(Dataset entries)
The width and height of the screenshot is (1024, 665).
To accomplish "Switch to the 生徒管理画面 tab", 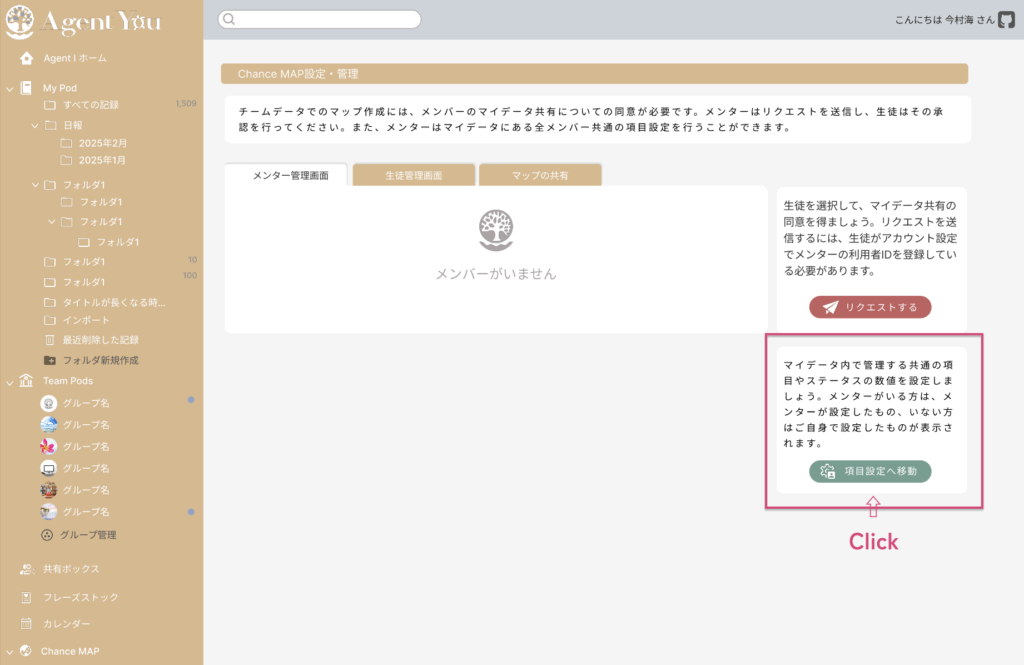I will click(x=414, y=175).
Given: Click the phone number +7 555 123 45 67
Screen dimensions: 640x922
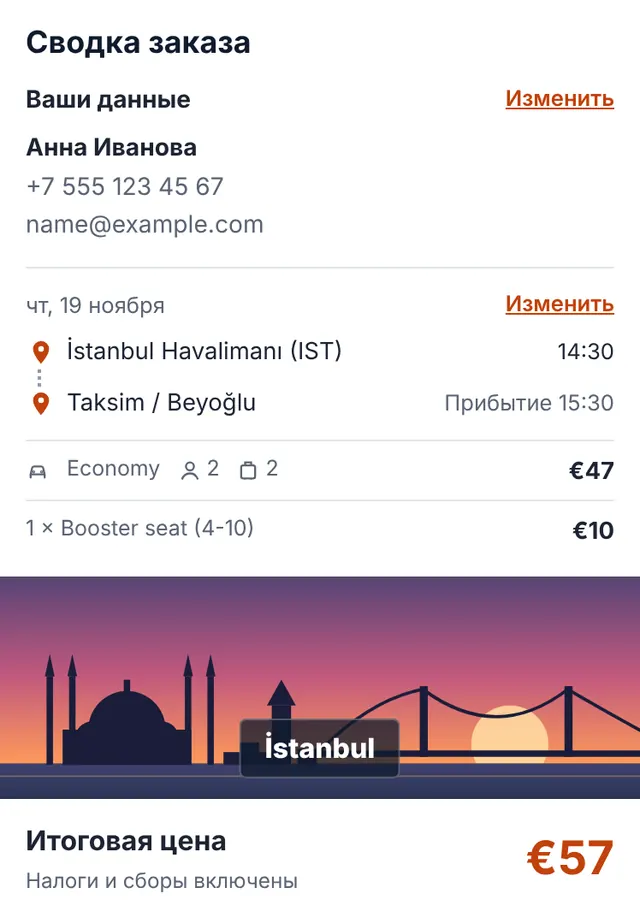Looking at the screenshot, I should (x=125, y=186).
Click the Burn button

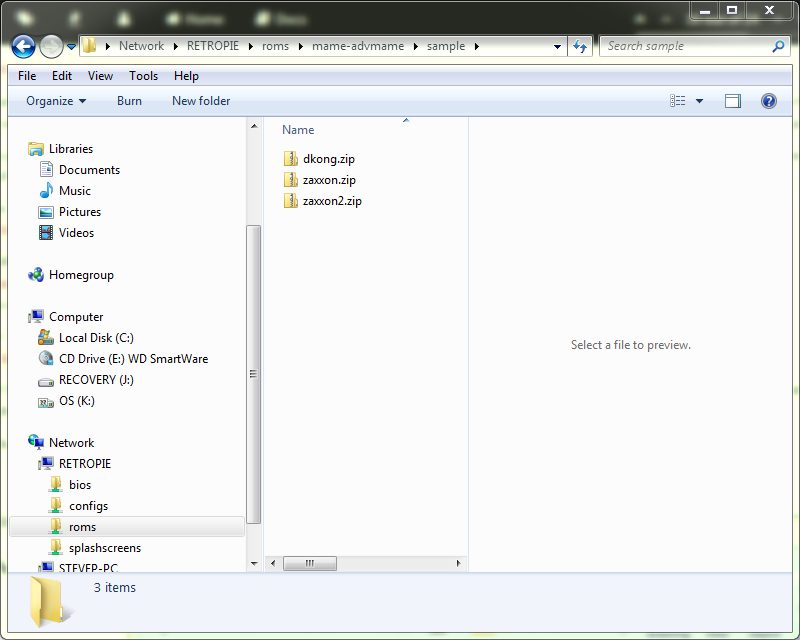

### Try it
Return exactly the lines from the line with "Screen dimensions: 640x922" through the last line of the data above, both included; pictures do not go in the answer.

### Exercise response
Screen dimensions: 640x922
Looking at the screenshot, I should (x=125, y=186).
Click the Burn button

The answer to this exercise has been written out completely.